Drekale (Дрекале; Ndrekali) was according to tradition the chieftain (vojvoda, "duke") of the Kuči tribe. Of Albanian origin, he was the founder of the Drekalovići brotherhood which produced the chieftains of Kuči for three centuries.

==Name==
There are differing views on the etymology of Drekale. Mehmet Ahmetaj argues that the name is a compound of the Albanian anthroponyms Ndre(ri) + Kalë and is reflected in micro-toponyms such as Gropa e Drekalit (Albanian for "Drekali's Pit") in the village of Stjepoh in Trieshi. However, according to Pavel Rovinsky, Drekale is the Albanian-language corruption of Andrej; that being his actual name.

== History ==

Drekale was elected the position of vojvoda ("duke") of the Kuči tribe probably in the second half of the 16th century, based on the proposal of Dreca Dedin. According to a story, vojvoda Žijo Peralov of Kosor married his daughter Mara to Drekale. Their descendants were to be known as Drekalovići.

There are several oral traditions and legends surrounding his origin:

- One tradition maintains that Drekale's father was from the Old Kuči while his mother was the daughter of the leader of the Kelmendi, a certain Martin.
- According to Edith Durham, Drekale was a descendant of the Berisha tribe of northern Albania.

Legends about the progenitor of the Kastrati say that it was Drekale's brother who had come from Kuči, while Đ. Slijepčević stressed that it was more likely that the progenitor came from Kuči but descended from some other family as Drekale in fact had no brothers.
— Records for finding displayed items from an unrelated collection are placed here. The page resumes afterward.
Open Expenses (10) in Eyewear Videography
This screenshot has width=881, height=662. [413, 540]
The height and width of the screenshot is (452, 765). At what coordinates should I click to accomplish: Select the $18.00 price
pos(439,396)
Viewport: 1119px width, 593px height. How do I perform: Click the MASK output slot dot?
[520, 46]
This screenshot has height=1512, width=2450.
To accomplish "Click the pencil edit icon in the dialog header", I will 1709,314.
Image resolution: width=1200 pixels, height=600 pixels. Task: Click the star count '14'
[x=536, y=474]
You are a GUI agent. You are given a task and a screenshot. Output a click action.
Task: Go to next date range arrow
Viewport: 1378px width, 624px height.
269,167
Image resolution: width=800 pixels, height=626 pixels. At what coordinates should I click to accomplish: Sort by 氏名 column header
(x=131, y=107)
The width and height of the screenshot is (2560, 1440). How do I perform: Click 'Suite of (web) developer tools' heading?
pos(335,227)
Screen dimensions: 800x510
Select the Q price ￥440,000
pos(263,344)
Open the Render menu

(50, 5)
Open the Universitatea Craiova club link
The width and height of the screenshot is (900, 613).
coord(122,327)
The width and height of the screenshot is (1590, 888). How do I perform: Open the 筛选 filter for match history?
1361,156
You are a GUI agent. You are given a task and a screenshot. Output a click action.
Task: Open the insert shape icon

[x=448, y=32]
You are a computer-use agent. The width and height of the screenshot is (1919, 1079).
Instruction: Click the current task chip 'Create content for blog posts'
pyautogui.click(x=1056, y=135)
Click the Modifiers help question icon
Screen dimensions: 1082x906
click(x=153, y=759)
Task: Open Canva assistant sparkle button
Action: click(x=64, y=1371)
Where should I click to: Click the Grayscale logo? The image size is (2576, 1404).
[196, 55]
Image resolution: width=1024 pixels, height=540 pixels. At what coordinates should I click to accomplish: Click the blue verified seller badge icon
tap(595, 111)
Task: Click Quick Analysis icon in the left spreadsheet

Dreca Dedin in fact passed his own title of Vojvoda to him, impressed by his successful peace negotiations with the Vizier of Skhoder. Marko Miljanov points out that he was the first elected Vojvoda, as well as the first Vojvoda of the overall tribe, since at the time the Ottoman authorities appointed one in every village. Drekale had two sons, Nikola and Lale. According to tradition, Drekale, along with his older son Nikola, was killed in a skirmish by the members of Kelmendi tribe while they were shepherding in the Žijevo mountains. His son Lale survived thanks to the fact that, being still young, he switched his clothes in child's play with a certain Muslim boy from Podgorica by the name of Lisičić. Unfortunate boy, who was occasionally shepherding with them, was killed instead. Some historians place this event around 1550. Lale later avenged the death of his father and brother, with the help of Muslims from Podgorica. The vengeance is described in epic folk song Priest Milutin and the Drekalovići.

== Legacy ==
Drekale is commemorated in literature and oral traditional poetry, such as Vojvoda Drekale and Vuk of the Klimente.

Marko Miljanov wrote about Drekale and his descendants in his works. Simo Matavulj extensively discussed about Drekale in one of his novels.